The indictment in Hawkins alleged:
The indictment, omitting the formal parts, is as follows: “. . . did unlawfully and designedly, with actual violence, make an assault upon the body of one Mrs. Elizabeth Louise Jones, a female, and the said Joseph Hawkins therein did then and there lay hold of the body of the said Mrs. Elizabeth Louise Jones upon the bed of the said Mrs. Elizabeth Louise Jones, then and there situate, with the felonious intent, design and endeavor, her, the said Mrs. Elizabeth Louis Jones, violently, knowingly, forcibly and against her will feloniously to ravish and carnally know.’
Hawkins, 77 So. 2d at 263-64. In short, I have not found, and the majority has not identified,
any case in which an indictment so lacking in separate allegations of overt acts as the one
here was held by the Mississippi Supreme Court to suffice.

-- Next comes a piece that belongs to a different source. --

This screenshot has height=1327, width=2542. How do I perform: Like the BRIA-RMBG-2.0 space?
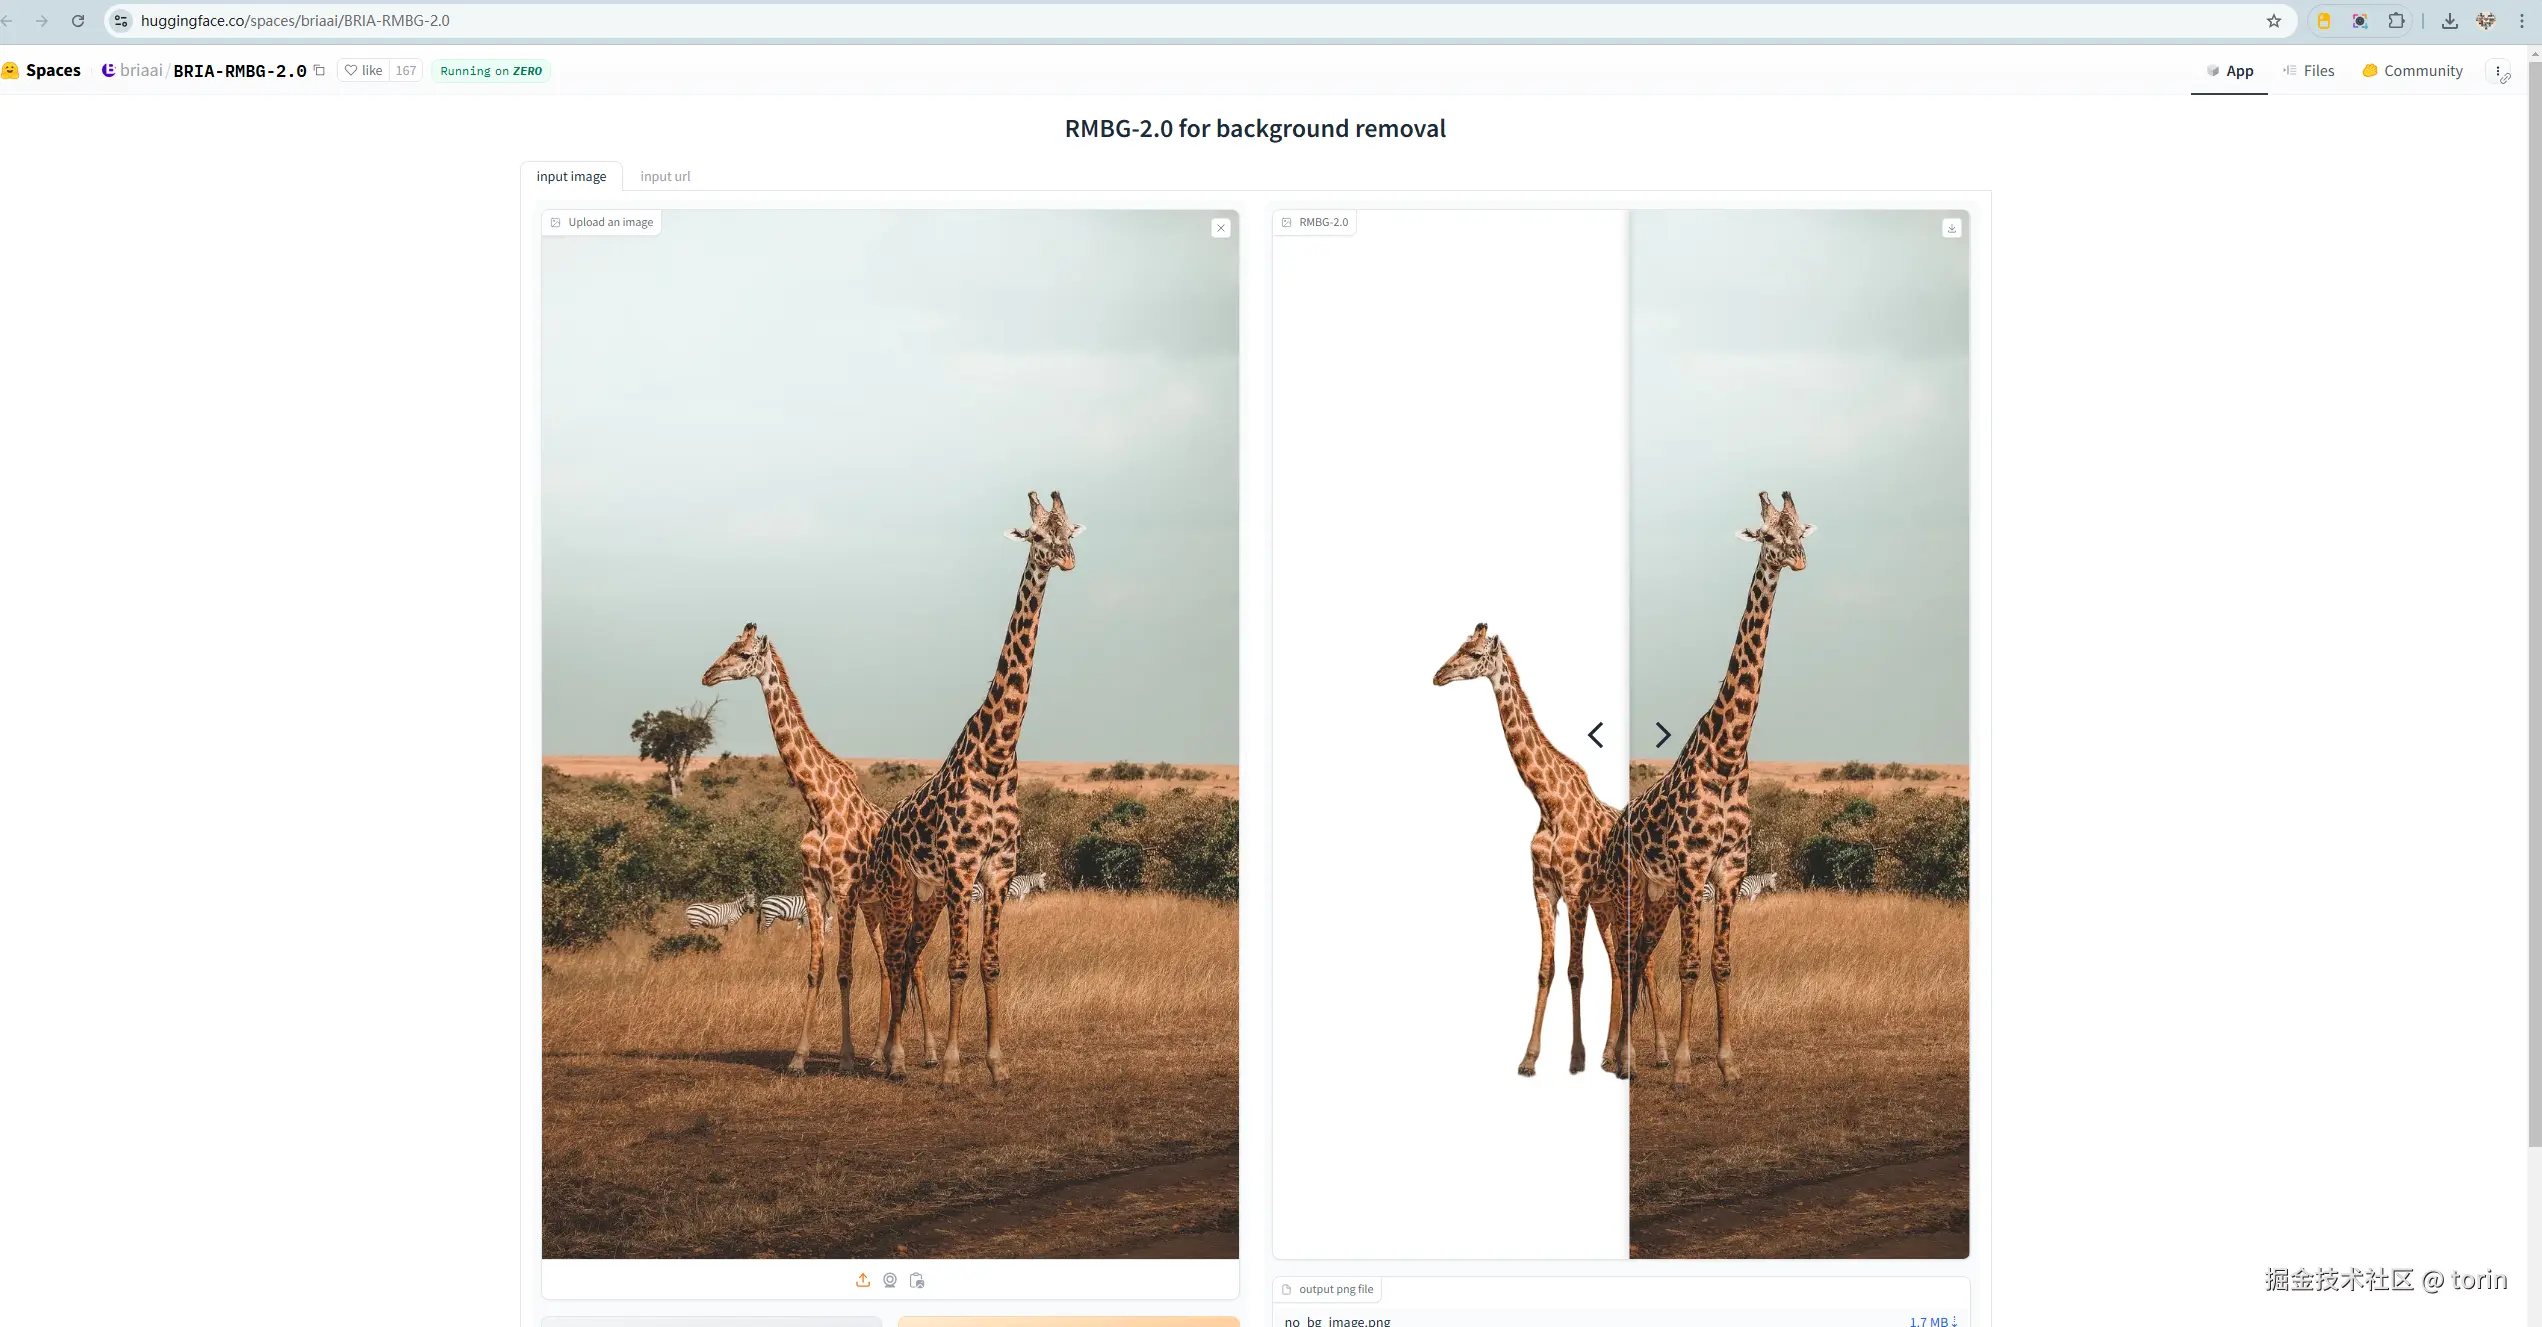point(364,70)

¶54. In State v. Lindsey, 202 Miss. 896, 32 So. 2d 876, 876-77 (1947), the indictment
alleged as follows:
Omitting the formal parts, the indictment charged that the defendant there, appellee here, “did then and there wilfully, unlawfully, feloniously, and forcibly design, endeavor and attempt to commit the crime of rape upon the person of Mrs. Marie Howell, a female, and did further such design, endeavor and attempt to commit said offense by stalking, chasing and running after the said Mrs. Marie Howell, to the extent of almost exhausting her, in a lonesome and secluded place in the country where no one else was present, with intent of the said L. C. Lindsey to wilfully, unlawfully, feloniously and forcibly to rape, ravish and carnally know the said Mrs. Marie Howell, which said offense he was prevented from committing by her reaching an acquaintance from whom she received help and protection, except for which help and protection the said L. C. Lindsey would wilfully, unlawfully, feloniously and forcibly have committed said offense of rape upon the person of the said Mrs. Marie
21 Howell.”
¶55. The above-quoted indictment alleges the elements of the attempted offense of rape.

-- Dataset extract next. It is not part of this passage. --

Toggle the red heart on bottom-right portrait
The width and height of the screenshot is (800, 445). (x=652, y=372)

It then continues to allege several successive acts committed in furtherance of it. Yet,
without a dissent, the Mississippi Supreme Court held it to be insufficient. Id. at 878. The
Lindsey Court reasoned that the acts alleged to have been committed in furtherance of the
crime of attempted rape did not “exclusively relate to rape[, were] not solely germane to or
cognate with rape alone, and hence, in the instant case, [were] too remote as an element of
rape. ” Id. at 877. If the indictment in Lindsey failed to allege a sufficient overt act when
it contained specific allegations of stalking and exhausting the alleged victim that followed
the allegations of the elements of the attempted offense, then it would seem certain the use
of the word “window” in the allegation of the elements of the attempted offense in today’s
case without any additional alleged overt act fails as well.
¶56. In short, in order to suffice, an indictment charging attempt must allege an overt act
“manifestly adapted to effectuate the offense . . . .” Harris, 329 So. 2d at 526. The
indictment against Brady fails to allege an overt act done in furtherance of his attempted
breaking and entering of a dwelling. Accordingly, and with respect, I dissent.